Autonomie locali. Roberti: "Nuovo logo per il Premio Kosovel"

Autonomie locali. Roberti: "Nuovo logo per il Premio Kosovel"

 "Il nuovo logo del Premio Kosovel esprime la volontà di dare continuità a un percorso che la Regione sostiene per promuovere e salvaguardare le culture, le identità e le lingue presenti sul territorio". Lo ha affermato l'assessore regionale alle Autonomie locali, funzione pubblica, sicurezza e immigrazione, Pierpaolo Roberti, intervenendo questa mattina a Trieste alla presentazione del nuovo logo del concorso di traduzione "Premio Kosovel" e del percorso di promozione della quarta edizione del Premio, promosso dal Consorzio culturale del Monfalconese (Ccm) e finanziato dalla Regione e dalla banca ZKB Trieste-Gorizia. Roberti ha evidenziato che il rilancio del Premio Kosovel nasce "da un percorso costruito negli anni, che ha portato il Ccm a entrare prima in via provvisoria e poi stabilmente nella rete degli sportelli per lo sloveno nella pubblica amministrazione". "Il Consorzio promuove la cultura del territorio, gestisce il sistema bibliotecario e offre un servizio a molti Comuni della regione, in particolare nell'area goriziana, mantenendo un rapporto diretto con utenti di lingua italiana e slovena - ha ricordato -. Per questo la ripresa del Premio Kosovel assume un valore rivolto al futuro".

Roberti ha rimarcato anche il sostegno assicurato in questi anni dalla Regione al Consorzio, "con investimenti che gli hanno consentito di crescere e di rafforzare la propria attività sul territorio". In questo quadro, ha aggiunto Roberti, la scelta di dotare il premio di un nuovo logo "rende visibile un impegno pluriennale e accompagna la volontà di dare continuità a un progetto fondato sul dialogo tra lingue e comunità". Il nuovo logo richiama gli occhiali di Srecko Kosovel: le due lenti rappresentano le due lingue e le due visioni, italiana e slovena, mentre il ponte degli occhiali rimanda al ruolo della traduzione come collegamento tra culture.
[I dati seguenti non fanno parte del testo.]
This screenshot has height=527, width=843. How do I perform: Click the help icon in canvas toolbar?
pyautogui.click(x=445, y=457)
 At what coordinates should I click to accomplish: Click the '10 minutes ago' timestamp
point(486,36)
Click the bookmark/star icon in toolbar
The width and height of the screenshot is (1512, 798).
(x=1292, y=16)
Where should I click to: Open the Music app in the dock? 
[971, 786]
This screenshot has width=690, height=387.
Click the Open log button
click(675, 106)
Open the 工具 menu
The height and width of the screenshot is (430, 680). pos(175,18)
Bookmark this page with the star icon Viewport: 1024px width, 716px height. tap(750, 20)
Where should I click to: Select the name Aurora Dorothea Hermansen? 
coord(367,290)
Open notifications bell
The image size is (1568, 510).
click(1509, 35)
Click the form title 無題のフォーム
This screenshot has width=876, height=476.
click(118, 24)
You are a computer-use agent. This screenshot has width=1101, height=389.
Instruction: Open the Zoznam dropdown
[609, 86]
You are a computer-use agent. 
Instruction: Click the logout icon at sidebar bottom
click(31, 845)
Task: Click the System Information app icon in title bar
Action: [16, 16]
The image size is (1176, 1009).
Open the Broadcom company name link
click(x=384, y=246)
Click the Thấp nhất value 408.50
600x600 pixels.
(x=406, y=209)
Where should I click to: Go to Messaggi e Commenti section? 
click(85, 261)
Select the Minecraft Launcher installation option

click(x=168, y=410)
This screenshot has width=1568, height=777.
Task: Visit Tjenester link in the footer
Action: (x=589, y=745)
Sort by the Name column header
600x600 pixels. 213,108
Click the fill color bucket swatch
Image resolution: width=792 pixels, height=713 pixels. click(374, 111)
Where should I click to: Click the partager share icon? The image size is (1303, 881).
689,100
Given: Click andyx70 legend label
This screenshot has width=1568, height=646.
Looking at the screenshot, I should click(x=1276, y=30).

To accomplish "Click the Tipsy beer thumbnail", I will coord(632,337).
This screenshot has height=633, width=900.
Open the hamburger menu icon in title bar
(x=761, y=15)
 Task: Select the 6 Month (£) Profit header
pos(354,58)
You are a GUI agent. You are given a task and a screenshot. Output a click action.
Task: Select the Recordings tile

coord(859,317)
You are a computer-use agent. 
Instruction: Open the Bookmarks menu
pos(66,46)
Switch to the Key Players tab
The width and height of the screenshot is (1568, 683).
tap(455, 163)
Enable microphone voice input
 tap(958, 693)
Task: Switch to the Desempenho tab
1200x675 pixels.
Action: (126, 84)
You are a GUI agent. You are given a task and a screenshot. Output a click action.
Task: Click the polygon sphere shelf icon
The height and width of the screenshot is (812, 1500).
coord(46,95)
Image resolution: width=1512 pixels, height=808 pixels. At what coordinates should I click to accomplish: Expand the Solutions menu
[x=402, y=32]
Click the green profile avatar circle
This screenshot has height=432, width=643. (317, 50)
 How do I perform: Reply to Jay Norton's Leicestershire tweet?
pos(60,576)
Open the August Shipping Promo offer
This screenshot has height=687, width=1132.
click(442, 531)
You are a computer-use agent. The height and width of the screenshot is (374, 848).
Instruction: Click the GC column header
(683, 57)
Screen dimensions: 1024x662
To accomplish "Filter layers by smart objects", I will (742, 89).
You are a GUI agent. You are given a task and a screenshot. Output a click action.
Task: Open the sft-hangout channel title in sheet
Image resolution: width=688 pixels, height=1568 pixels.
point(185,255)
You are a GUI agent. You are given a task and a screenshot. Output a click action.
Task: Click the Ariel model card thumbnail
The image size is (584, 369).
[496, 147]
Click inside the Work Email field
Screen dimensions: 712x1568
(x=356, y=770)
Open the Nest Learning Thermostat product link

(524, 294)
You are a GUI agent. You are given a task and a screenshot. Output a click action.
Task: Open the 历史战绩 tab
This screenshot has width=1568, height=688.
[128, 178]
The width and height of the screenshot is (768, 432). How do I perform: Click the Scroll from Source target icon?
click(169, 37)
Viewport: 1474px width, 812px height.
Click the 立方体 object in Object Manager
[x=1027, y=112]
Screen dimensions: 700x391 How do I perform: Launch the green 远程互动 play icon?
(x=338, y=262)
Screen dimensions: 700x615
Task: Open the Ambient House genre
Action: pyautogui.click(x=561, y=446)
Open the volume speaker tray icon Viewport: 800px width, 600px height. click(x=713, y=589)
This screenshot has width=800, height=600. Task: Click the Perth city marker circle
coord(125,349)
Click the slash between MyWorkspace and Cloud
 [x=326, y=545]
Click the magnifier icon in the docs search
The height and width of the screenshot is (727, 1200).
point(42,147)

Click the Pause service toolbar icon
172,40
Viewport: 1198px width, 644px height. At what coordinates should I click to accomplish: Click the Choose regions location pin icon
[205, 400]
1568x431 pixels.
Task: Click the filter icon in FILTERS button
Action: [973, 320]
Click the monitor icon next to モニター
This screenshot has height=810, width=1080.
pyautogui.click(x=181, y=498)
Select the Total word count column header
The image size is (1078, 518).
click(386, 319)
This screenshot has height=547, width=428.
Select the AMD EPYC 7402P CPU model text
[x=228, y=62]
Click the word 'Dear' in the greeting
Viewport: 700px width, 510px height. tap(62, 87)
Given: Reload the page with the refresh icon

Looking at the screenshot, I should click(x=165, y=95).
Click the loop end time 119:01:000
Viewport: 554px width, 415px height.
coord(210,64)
Il segno grafico richiama inoltre il territorio del Carso e accompagna la ripresa di un premio la cui ultima edizione risale al 2007. Il concorso, intitolato al poeta Srecko Kosovel, giunge alla quarta edizione in occasione del centenario della sua morte e riguarda la traduzione di opere slovene in lingua italiana. La prima edizione fu bandita nel 1994 e raccolse 64 opere candidate provenienti da Italia e Slovenia. Tra i risultati più significativi figura la traduzione di "Nekropola" di Boris Pahor realizzata da Ezio Martin e pubblicata dal Ccm come prima edizione italiana dell'opera.

"La traduzione - ha aggiunto Roberti - consente di avvicinare autori del passato e voci emergenti a un pubblico più ampio, rendendo accessibile a chi legge in italiano una parte importante della produzione letteraria slovena". L'assessore ha quindi collegato l'iniziativa al percorso aperto da Gorizia e Nova Gorica Capitale europea della cultura. "Quella esperienza è stata una tappa di un lavoro che la Regione intende continuare, rafforzando le minoranze etniche e linguistiche presenti in Friuli Venezia Giulia e sostenendo i soggetti che operano per il dialogo tra comunità". Il bando del Premio resta aperto fino alle 12 del 31 luglio 2026. Maggiori informazioni sono disponibili allo Sportello sloveno del Consorzio culturale del Monfalconese.